Extrait du document

◇ ◇ ◇ ◇

Une maison modeste dans un pays sans pierre
« Ces petites cabanes sont construites d’une façon fort ingénieuse. C’est déjà de l’architecture. Par son plan, très bon, bien que simple, et peut-être justement pour cela, avec son abside tournant le dos au mistral. Par son volume tout fait de géométrie simple (parallélépipède, cylindre, cône, prisme se juxtaposant parfaitement). Par les proportions heureuses de ce volume pris entre une toiture très haute et un mur très bas. Par l’unité dans la construction presque toute végétale.
Par son caractère fortement marqué s’adaptant très adroitement au climat et au sol. C’est un des plus beaux exemples d’architecture puisque la cabane tire son art de la fonction pure, liée à une économie serrée ». (2)
Dans la Camargue traditionnelle, jusqu’au début de notre siècle, deux types d’habitat coexistent : le mas, construit à grands frais en pierres parfois prélevées dans des ruines galloromaines ou médiévales, venues le plus souvent des carrières de Fontvieille ou de Beaucaire, et la cabane, demeure des Camarguais de condition modeste (pêcheurs, bergers, vanniers, gardians, ouvriers des salins et de l’agriculture), forcés, dans un pays sans pierre, d’utiliser les matériaux essentiellement végétaux trouvés sur place.
Les remises, les écuries et, à partir du XVIIe siècle, les bergeries sont élevées selon les mêmes principes généraux que les cabanes. Les matériaux employés dans la construction de la chaumière camarguaise sont surtout l’orme, le saule et le roseau. L’orme sert à la fabrication des poutres et des chevrons ; le saule, souple et résistant, à celle des coundorso, fines tiges sur lesquelles le roseau est cousu.
Dans la Camargue préindustrielle le roseau des marais est utilisé pour la réalisation des murs et de la toiture des cabanes et des bergeries, pour celle de petites digues, d’auvents et de pare-vent, ainsi que pour la litière et la nourriture des animaux. Correctement posé, il est un très bon isolant.

◇ ◇ ◇ ◇

Série d'exercices
(a) Dans le texte sur les cabanes de Camargue, quel bois sert à fabriquer les poutres et les chevrons de la chaumière camarguaise ?
(b) Recopiez le passage du texte sur les cabanes de Camargue qui commence par « Dans la Camargue préindustrielle » et se termine par « très bon isolant. ».
(c) Poursuivez le texte sur les cabanes de Camargue à partir de sa dernière phrase.

Données disponibles
◇ ◇ ◇ ◇

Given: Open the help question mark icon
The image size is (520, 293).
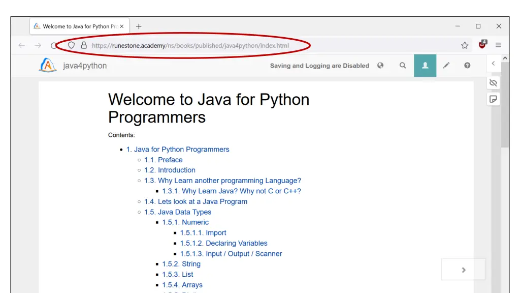Looking at the screenshot, I should (467, 66).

◇ ◇ ◇ ◇

Exercices corrigés
(a) L'orme.

(b)
Dans la Camargue préindustrielle le roseau des marais est utilisé pour la réalisation des murs et de la toiture des cabanes et des bergeries, pour celle de petites digues, d’auvents et de pare-vent, ainsi que pour la litière et la nourriture des animaux. Correctement posé, il est un très bon isolant.

(c)
Parfaitement adaptée à la nature limoneuse du sol camarguais, la cabane l’est aussi aux conditions climatiques que propose le delta : pluies rares mais violentes, fort ensoleillement et grands vents. Son abside arrondie tournée au Nord/Nord-Ouest offre une résistance minimum au vent dominant, le mistral dont la vitesse peut dépasser 100 km/h. La forte pente (environ 45°) de la toiture à deux versants permet, outre une bonne stabilité du roseau, l’écoulement correct des eaux de pluie. Le petit nombre et l’étroitesse de ses ouvertures, qui parfois se limitent à une porte, l’enduit blanchi qui recouvre ses murs et une partie de sa toiture la protègent du soleil.
Ailleurs et autrefois
La cabane de Camargue n’est pas un type architectural isolé. Le plan en fer à cheval se rencontre dès l’époque néolithique. D’autre part sur tous les continents et en France, de nombreuses régions connaissent ou ont connu la chaumière, maison couverte de genet, de paille de seigle ou de blé, ou de roseau.
Depuis que des hommes vivent en Camargue, ils utilisent probablement le bois et le roseau pour construire leurs abris. Nous savons qu’au Moyen Age la plupart des maisons des Saintes-Maries-de-la-Mer étaient en roseau. Mais aucun vestige, aucun témoignage ne nous disent précisément ce qu’était la cabane avant le XVIe siècle.
Depuis, même si les murs en pisé (terre battue) courants aux XVIe et XVIIe siècles se raréfient par la suite et si les murs de pierres paraissent caractériser des périodes plus récentes, les techniques de construction de la cabane se sont perpétués sans grand changement. Toutefois, les seules constantes de cette architecture sont le matériau utilisé pour sa couverture et la forme de la toiture à deux versants terminée au Nord par une abside. Au XIXe et au début du XXe siècle on construit aussi bien des murs en pierres, en roseaux nus ou en roseaux enduits, des toits protégés ou non par une croix, des murs avec ou sans fenêtre, des plans à une ou deux pièces.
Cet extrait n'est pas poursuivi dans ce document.